Great thanks for the update. If you adjust the financial detail above, I'm good here. Kaiser matias (talk) 17:16, 21 August 2022 (UTC)[reply]
The USD has been added ($1.13 billion). Juxlos (talk) 04:17, 22 August 2022 (UTC)[reply]
Wonderful, and I'm happy to support. Well done. Kaiser matias (talk) 23:42, 22 August 2022 (UTC)[reply]

Image review

  • Suggest scaling up the map
  • Don't use fixed px size
  • For the first two points - should I just use "thumb"?
  • Some images are missing alts
  • I am unfamiliar with alts - what do you mean?
  • File:First_Indonesian_Delegation_United_Nations.jpg: who is the original author of this work, and what is its status in the US?
  • I had assumed it was an Indonesian official photograph, but turns out it's cropped from a LIFE magazine 1948 photo. Not in the PD yet, unfortunately, so removed.
  • 1973 publication by Indonesian government. URAA tag added.
@Nikkimaria: Some points addressed, and some questions. Juxlos (talk) 05:44, 5 September 2022 (UTC)[reply]
@Nikkimaria: Alts added and handled the fixed px sizes. Juxlos (talk) 17:17, 7 September 2022 (UTC)[reply]

Comments by Dudley

[edit]
  • Citations 17 and 18 have error messages.
  • Forgot to add the book in question. Fixed.

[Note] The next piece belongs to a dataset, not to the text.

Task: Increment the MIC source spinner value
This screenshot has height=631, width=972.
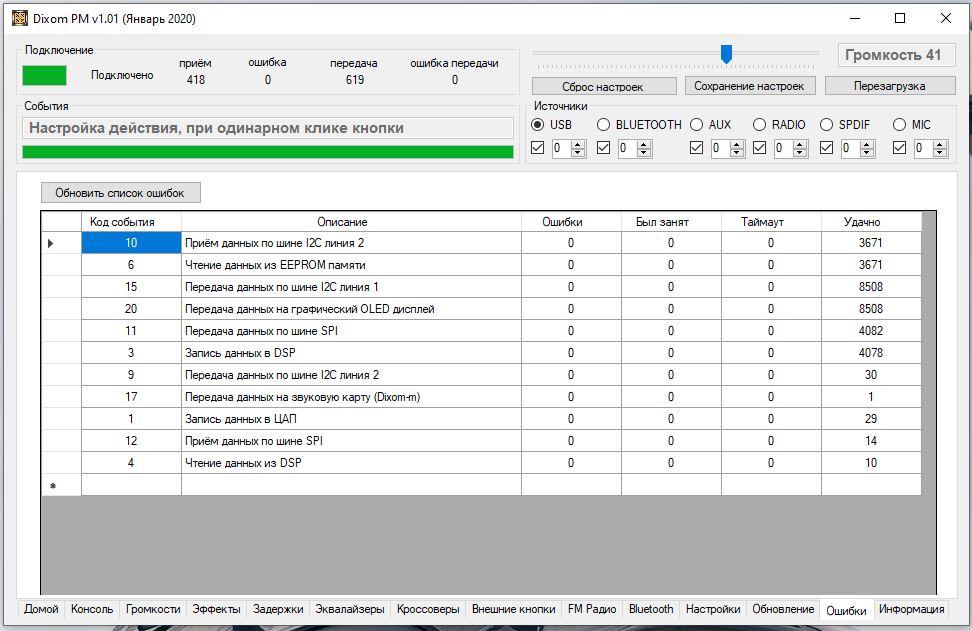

  • "was an Indonesian economist and politician. One of the country's most influential economists". Repetition of economist. Maybe "was an Indonesian politician and one of the country's most influential economists"
  • Changed
  • "Returning to Indonesia following the conclusion of the Second World War, he was thereafter assigned to the country's diplomatic mission in the United States" This implies that Indonesia was independent. You should clarify that it was then the Dutch East Indies. Also you say here in the US, but below in London.
  • The term “independent” is a can of worms between 17 August 1945 and 27 December 1949, but "Indonesia" was already an accepted term for the Indies for a while then and they were used colloquially. The Dutch certainly did not have much control over the region in 1945. I would maintain the term. Alternatively, I can say “return to Java” - still true, but no controversy on naming.

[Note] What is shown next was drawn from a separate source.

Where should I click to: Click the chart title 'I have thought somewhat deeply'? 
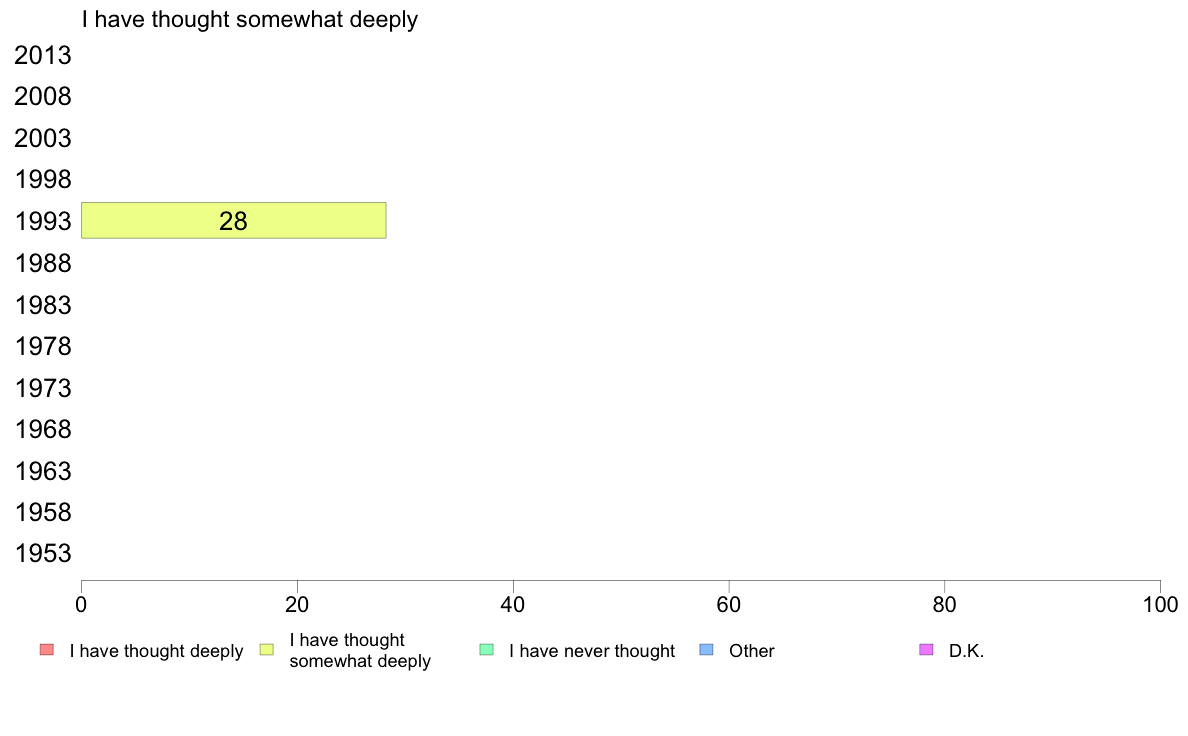(x=250, y=19)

  • "He joined the new Republican government, becoming an assistant to Prime Minister Sutan Sjahrir and later worked at the Ministry of Finance.[16] In late June 1946, as part of the leadup to the 3 July affair," This again assumes too much knowledge in the reader. Did the Dutch allow the new goveernment? What was the 3 July affair?

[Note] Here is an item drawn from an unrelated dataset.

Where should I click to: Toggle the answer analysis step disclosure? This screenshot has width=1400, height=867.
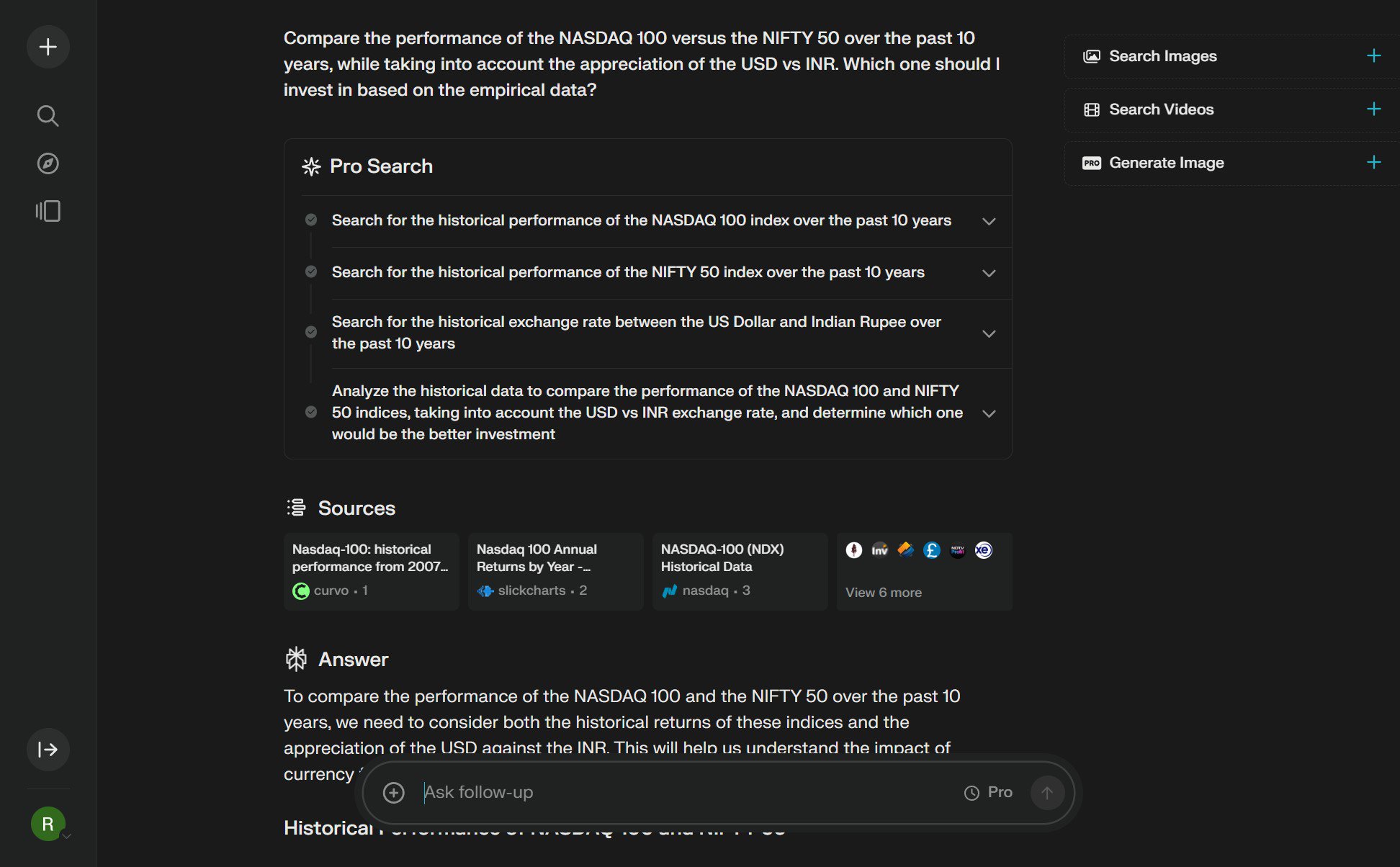click(x=988, y=412)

  • “Did the Dutch allow the new government?” - no, and they fought a war over it. Independence wars tend to be like that. I suppose I’ll have to mention how this government is (about to be in mid-1945) fighting the Dutch?
  • Added "declared itself independent from Dutch colonial rule" - sufficient?
  • Added
  • Reordered the section on the 3 July stuff.
  • " During the political wrangling and coup attempt that followed, the group was first relocated to Yogyakarta before being released after the coup failed when Sukarno refused the demands." Coup attempt by who? What ws Sukarno's position and how was he in a position to refuse demands? You have not previously mentioned him in the main text.
  • Elaborated on the coup and gave Sukarno his title.
  • "Due to the Dutch embargo on Indonesian trade". Why were the Dutch embargoing trade? Was Indonesia independent at that point?
  • "the Republican city of Cirebon". What does republican city mean? Were some cities supporting independence and some the Dutch?
  • Clarified both points.
  • It is much clearer now, but see one point above.
  • Also "Sumitro (far left), in the Dutch–Indonesian Round Table Conference." You mean far left standing? You should say so.
  • Seated, actually. He's partly out from the picture but his nametag and face is there.
  • @Dudley Miles: I do not have the information, unfortunately, source says 1946. Maybe one of the sources I only have partial access to contains it, but not at the moment. Helps that the delegation didn't exactly travel on jet planes back then. Juxlos (talk) 15:26, 15 September 2022 (UTC)[reply]
  • "In his biography, Sumitro claimed" If he was doing the claiming, then it must have been an autobiography, not a biography.
  • Changed
  • "he was rejected due to his age". Rejected due to age normally means too old, but in this case must mean too young, so you should say so.
  • Changed
  • "Sumitro noted that he continued to fundraise for the cause of Republican Spain". "stated" would be better than "noted". Also "continued" implies you have mentioned fundraising previously, but you have not.
  • Changed
  • "he helped provide aid to a number of stranded Indonesian sailors in Rotterdam, as the Perhimpoenan Indonesia association itself took part in the Dutch resistance mostly by distributing anti-Nazi pamphlets." This seems to connect two separate statement. What does "as" mean here? Maybe "he helped provide aid to a number of stranded Indonesian sailors in Rotterdam, and joined the Perhimpoenan Indonesia association, which supported the Dutch resistance mostly by distributing anti-Nazi pamphlets."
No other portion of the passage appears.